Task set —
**1)** Please update the stretch from "As to things" through "have remedied that)." in the forum discussion of Don't Rest Your Head, swapping "GM" for "game master" throughout.
**2)** Answer these questions about the forum discussion of Don't Rest Your Head:
(a) Which game does the opening line say things are no worse than?
(b) Who reviewed Don't Rest Your Head, according to the thread title?
(c) What level of Exhaustion does the reply say doesn't equal death the way Hit Points of 0 does?
## Start Text provided
As to things being stacked against the players, it's no worse than a game of Call of Cthulhu and is actually, at times, considerably more hopeful than that. At least, in my experience.
Re: [RPG]: Don't Rest Your Head, reviewed by Colin Fredericks (4/5)
Quote:
Originally Posted by rgalex
There is plenty of room for player input and control, but it seems like death is a very certain thing for the characters. For example, if you accumulate too many Exhaustion Dice (which seems like it could happen very quickly) you fall alseep and it's suggested that really terrible things (like dying) happen to those that fall asleep. Other bits throughout the book seem to poke the GM toward being harsh on the PCs. I got a strong GM vs Player vibe from reading it.
Like you, I haven't played DRYH (though as of Monday I hope to have remedied that).
It's worth bearing in mind that Exhaustion and Madness dice are player controlled, at least initially - if a player wants to play things safe, I think they can. Once they have a few Exhaustion dice out there, or roll a bunch of Madness dice, sure there's the chance of things spiralling out of control but that gives some great tension I think. And 7+ Exhaustion doesn't = Death in the same way as Hit Points of 0 = Death. It just means things are truly dire for the character, and shouldn't be taken lightly - which gives the system its necessary consequences, otherwise why not ramp up the dice pool if there's no risk if you go too far?
There's also the whole hope/despair economy going on - if the GM uses Despair to make Madness or Exhaustion dominate, then later the players have a resource to buy off Exhaustion and Madness effects. They can use them to pull back from the edge.
Personally, that's exactly the sort of tension I'm looking for in game design, and it makes the system about interesting decisions as well as the in-character decisions.
## End Text provided
## Start Entries
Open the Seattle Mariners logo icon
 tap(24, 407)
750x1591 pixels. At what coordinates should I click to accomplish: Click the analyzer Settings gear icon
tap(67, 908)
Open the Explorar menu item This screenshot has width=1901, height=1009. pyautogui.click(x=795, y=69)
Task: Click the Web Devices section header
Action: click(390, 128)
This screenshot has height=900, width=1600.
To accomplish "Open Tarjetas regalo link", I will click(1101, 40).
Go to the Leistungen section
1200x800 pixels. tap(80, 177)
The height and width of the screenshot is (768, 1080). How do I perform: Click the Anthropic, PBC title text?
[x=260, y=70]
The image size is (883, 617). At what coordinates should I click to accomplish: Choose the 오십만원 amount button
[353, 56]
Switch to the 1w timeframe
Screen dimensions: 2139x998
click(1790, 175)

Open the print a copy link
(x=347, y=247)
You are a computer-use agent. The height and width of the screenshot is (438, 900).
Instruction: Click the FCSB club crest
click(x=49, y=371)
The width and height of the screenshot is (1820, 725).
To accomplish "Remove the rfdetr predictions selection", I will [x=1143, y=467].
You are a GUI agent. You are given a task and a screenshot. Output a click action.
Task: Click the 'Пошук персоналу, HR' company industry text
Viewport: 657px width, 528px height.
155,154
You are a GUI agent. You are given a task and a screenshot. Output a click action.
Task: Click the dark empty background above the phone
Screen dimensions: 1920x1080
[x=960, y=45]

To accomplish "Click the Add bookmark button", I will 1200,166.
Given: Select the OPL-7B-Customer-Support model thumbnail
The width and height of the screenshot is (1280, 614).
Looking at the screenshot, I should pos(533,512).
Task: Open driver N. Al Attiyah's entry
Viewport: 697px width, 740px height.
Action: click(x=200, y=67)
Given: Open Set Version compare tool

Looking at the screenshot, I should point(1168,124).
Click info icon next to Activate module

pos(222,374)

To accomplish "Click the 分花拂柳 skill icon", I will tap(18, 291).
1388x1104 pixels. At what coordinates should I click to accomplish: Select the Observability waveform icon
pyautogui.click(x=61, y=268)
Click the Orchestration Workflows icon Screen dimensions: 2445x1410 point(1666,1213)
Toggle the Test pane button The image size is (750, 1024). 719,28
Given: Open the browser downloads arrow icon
## End Entries
Answers in order —
**1)**
As to things being stacked against the players, it's no worse than a game of Call of Cthulhu and is actually, at times, considerably more hopeful than that. At least, in my experience.
Re: [RPG]: Don't Rest Your Head, reviewed by Colin Fredericks (4/5)
Quote:
Originally Posted by rgalex
There is plenty of room for player input and control, but it seems like death is a very certain thing for the characters. For example, if you accumulate too many Exhaustion Dice (which seems like it could happen very quickly) you fall alseep and it's suggested that really terrible things (like dying) happen to those that fall asleep. Other bits throughout the book seem to poke the game master toward being harsh on the PCs. I got a strong game master vs Player vibe from reading it.
Like you, I haven't played DRYH (though as of Monday I hope to have remedied that).

**2)**
(a) Call of Cthulhu
(b) Colin Fredericks
(c) 7+ Exhaustion